* [GOAL OF THE EXERCISE] From the first line to the last, write out the records exactly, leaving out images.

(PROVIDED ENTRIES Opens)

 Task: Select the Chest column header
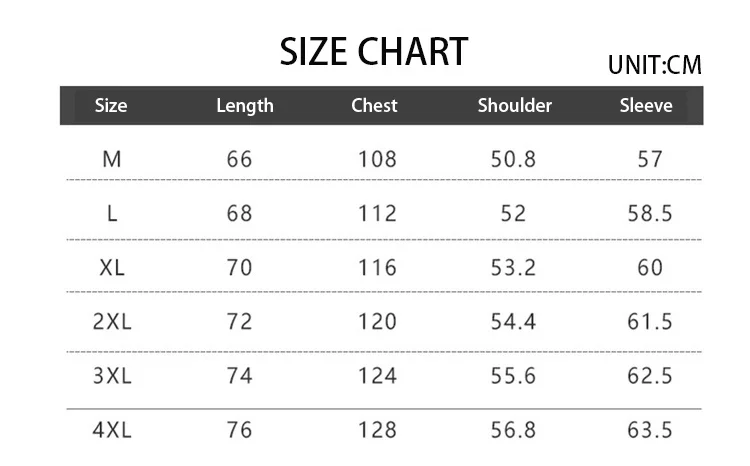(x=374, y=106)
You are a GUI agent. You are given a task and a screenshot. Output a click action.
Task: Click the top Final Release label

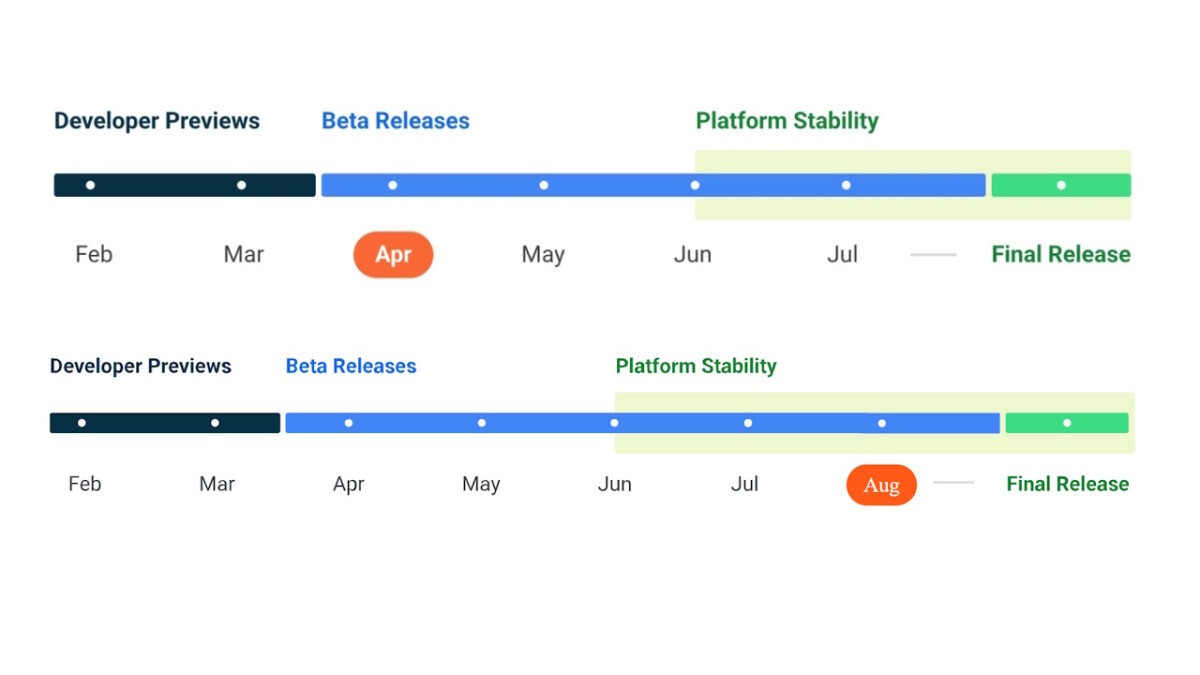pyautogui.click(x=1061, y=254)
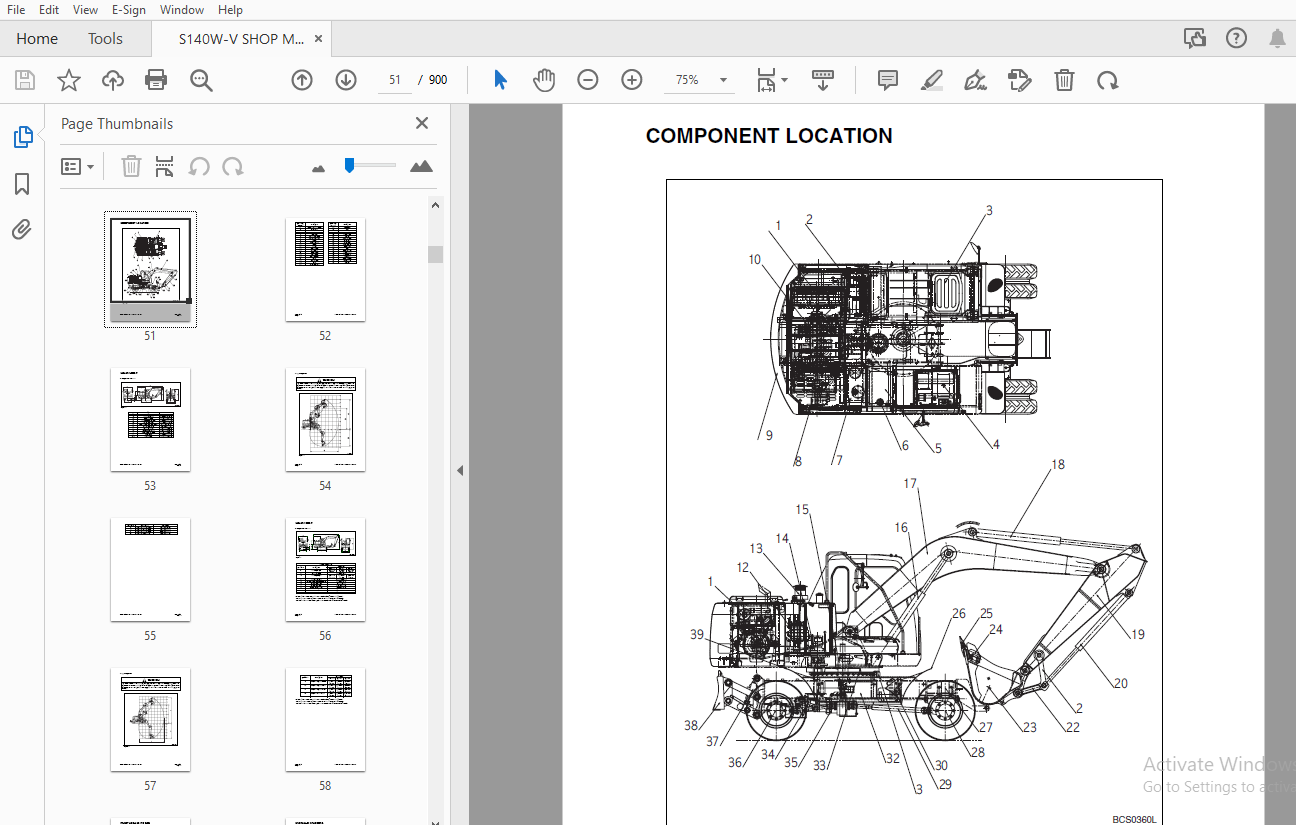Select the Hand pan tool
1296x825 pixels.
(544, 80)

(PROVIDED ENTRIES Closes)

* [TASK ANSWER]
 Task: Select the Chest column header
(x=374, y=106)
You are a GUI agent. You are given a task and a screenshot. Output a click action.
Task: Click the top Final Release label

pyautogui.click(x=1061, y=254)
Select the Hand pan tool
1296x825 pixels.
(544, 80)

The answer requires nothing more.